I truly believe that, even if you start doing yoga for the physical benefits of it -which most people, including me, do-, after years of practice you will also start feeling the spiritual value of the practice as well. This is why I am always slightly troubled when I hear people advertising the yoga style I practice as a workout. I understand where they are coming from, and that they are trying to get more people to try it without scaring them, but my practice IS spiritual. Yes, from the outside you only see me molding my body in different forms, but on the inside I am connecting to my muscles, my breath, and hopefully if it’s a good day I stop thinking and I am simply there. Somehow I have noticed that speaking a bout the spiritual side of my practice makes people very uncomfortable. A lot of people confuse spirituality with religion, and/or have no idea what it means, and humans are generally scared of what they don’t know. Note to self: write an article about my meaning of spirituality, sounds like a good exercice.
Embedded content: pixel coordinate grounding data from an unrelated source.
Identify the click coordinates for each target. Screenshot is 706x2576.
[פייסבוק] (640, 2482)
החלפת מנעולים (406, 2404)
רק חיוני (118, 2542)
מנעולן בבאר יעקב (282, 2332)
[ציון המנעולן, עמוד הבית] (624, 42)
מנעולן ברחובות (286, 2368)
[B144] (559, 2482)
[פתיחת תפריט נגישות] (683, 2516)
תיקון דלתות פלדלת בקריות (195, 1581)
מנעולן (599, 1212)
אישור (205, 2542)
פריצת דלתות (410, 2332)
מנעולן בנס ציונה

I was trying to describe my experience from last weekend in a sentence and came up with “I felt a shift in my practice”. It’s something that yogis like to say and it sounds very spiritual and all (or very Star Wars, “I feel a disturbance in the Force”), but what does it really mean?
What I wanted to express by using that expression was that I managed to concentrate for longer amounts of time than I usually do, in poses I usually get bored in. So I felt I got closer to the core of myself, and my practice deepened as a result of reaching this new level of serenity in my body.
Practicing today
By practicing today, I don’t mean practicing everyday, though switching to a daily practice certainly is a sign that you’re going forward on the yogic journey. I mean letting go of the ego that tells you what you should do. Accepting that today you should do a less advances version of the pose you did yesterday.
This is a hard lesson for me to learn. I always want to give 200%. But that’s a recipe for disaster. Your body today is different from yesterday. Hell, it’s different now than how it was an hour ago! So yeah, yesterday that pose felt like a great stretch, but today it feels like hell on earth, well, get out! Listen to your body! There is no way you’re gonna reach Dharana in a pose where you’re uncomfortable, or worse, in pain.
So I’m doing baby steps towards accepting that even if everyone else in the workshop is doing Padmasana, my hips are far from being open enough today to attempt it. And I’m doing Marichyasana I instead of III because I’m on my period. And I shouldn’t do drop backs without warming up even if I can, because ten years down the road my lower back is going to kill me. And and and… I should just listen to my body. It sounds wise, and it seems it has lots to say.